====== MATERIAL SHOWN ======

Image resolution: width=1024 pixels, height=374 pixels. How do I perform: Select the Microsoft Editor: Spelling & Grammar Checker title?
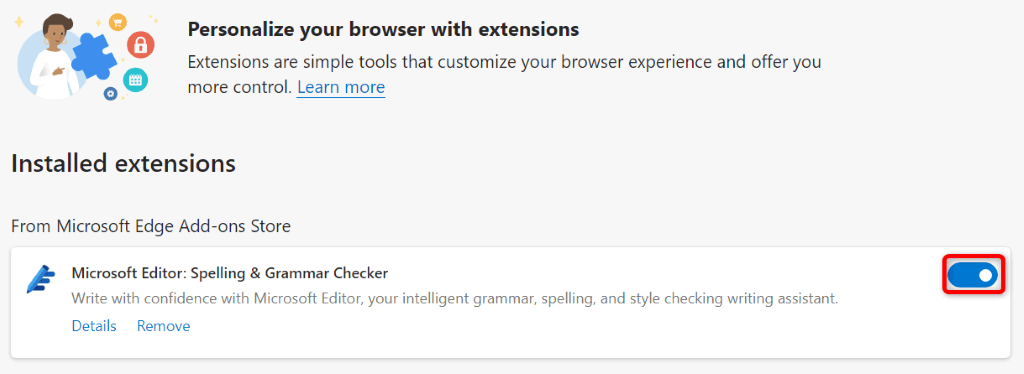click(x=230, y=273)
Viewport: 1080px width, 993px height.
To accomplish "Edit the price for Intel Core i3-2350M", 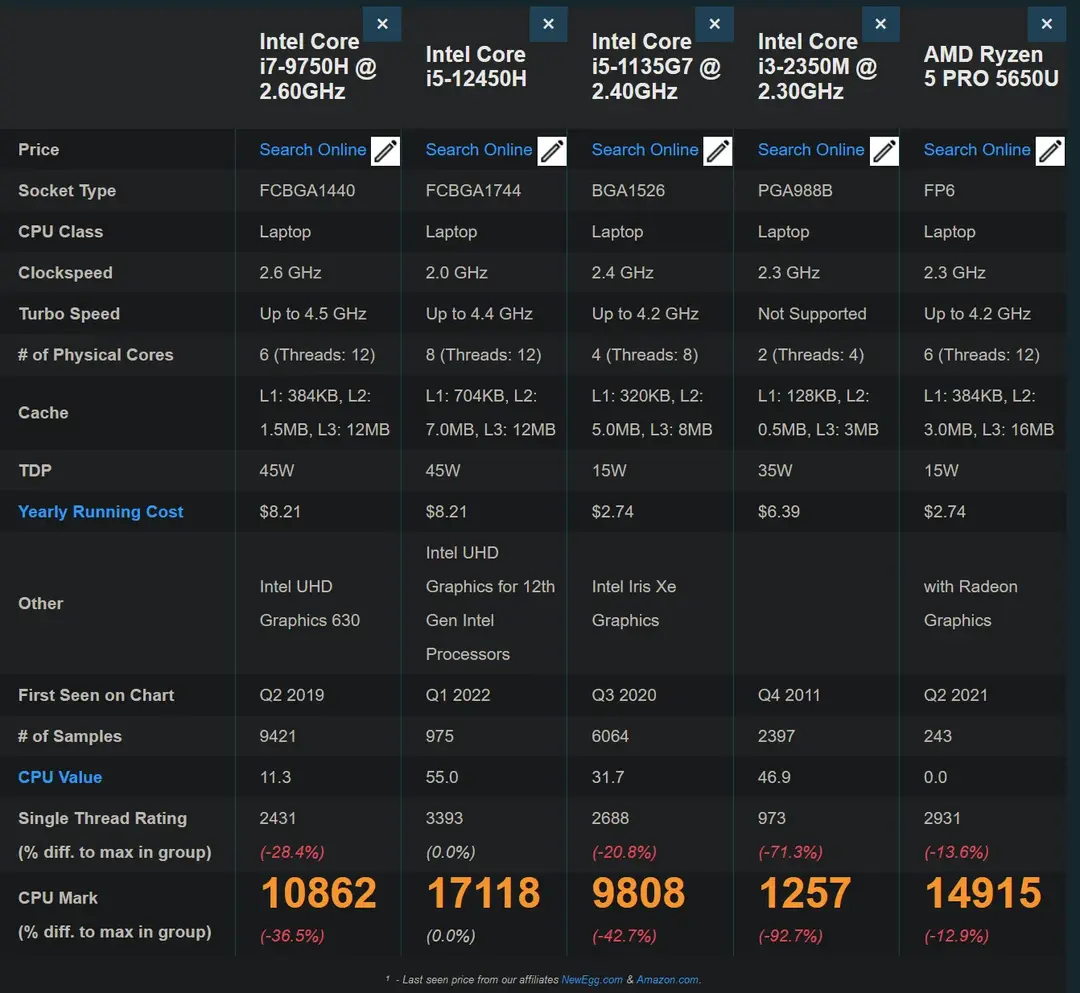I will point(884,150).
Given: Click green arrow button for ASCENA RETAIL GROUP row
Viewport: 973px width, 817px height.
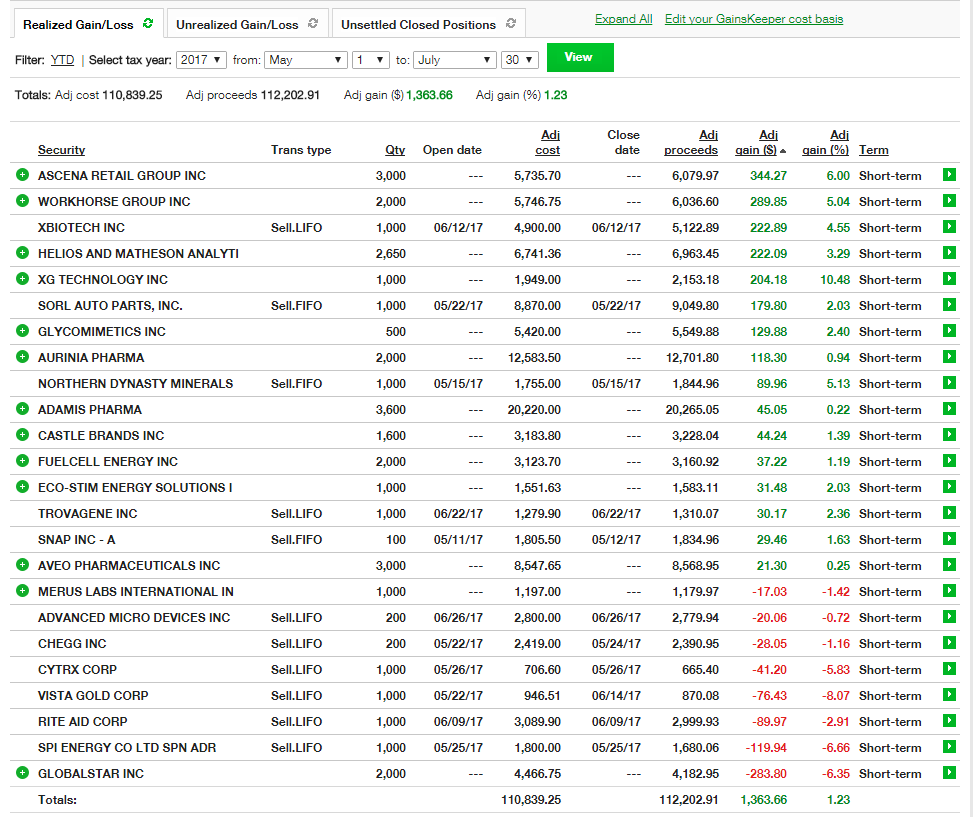Looking at the screenshot, I should pyautogui.click(x=949, y=175).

======

### REQUIRED ACTION:
From the line containing "Given: Click green" through the last line of the data above, write out every line word for word, and nothing else. Do not include the pictures.

### EXERCISE RESPONSE:
Given: Click green arrow button for ASCENA RETAIL GROUP row
Viewport: 973px width, 817px height.
Looking at the screenshot, I should pyautogui.click(x=949, y=175).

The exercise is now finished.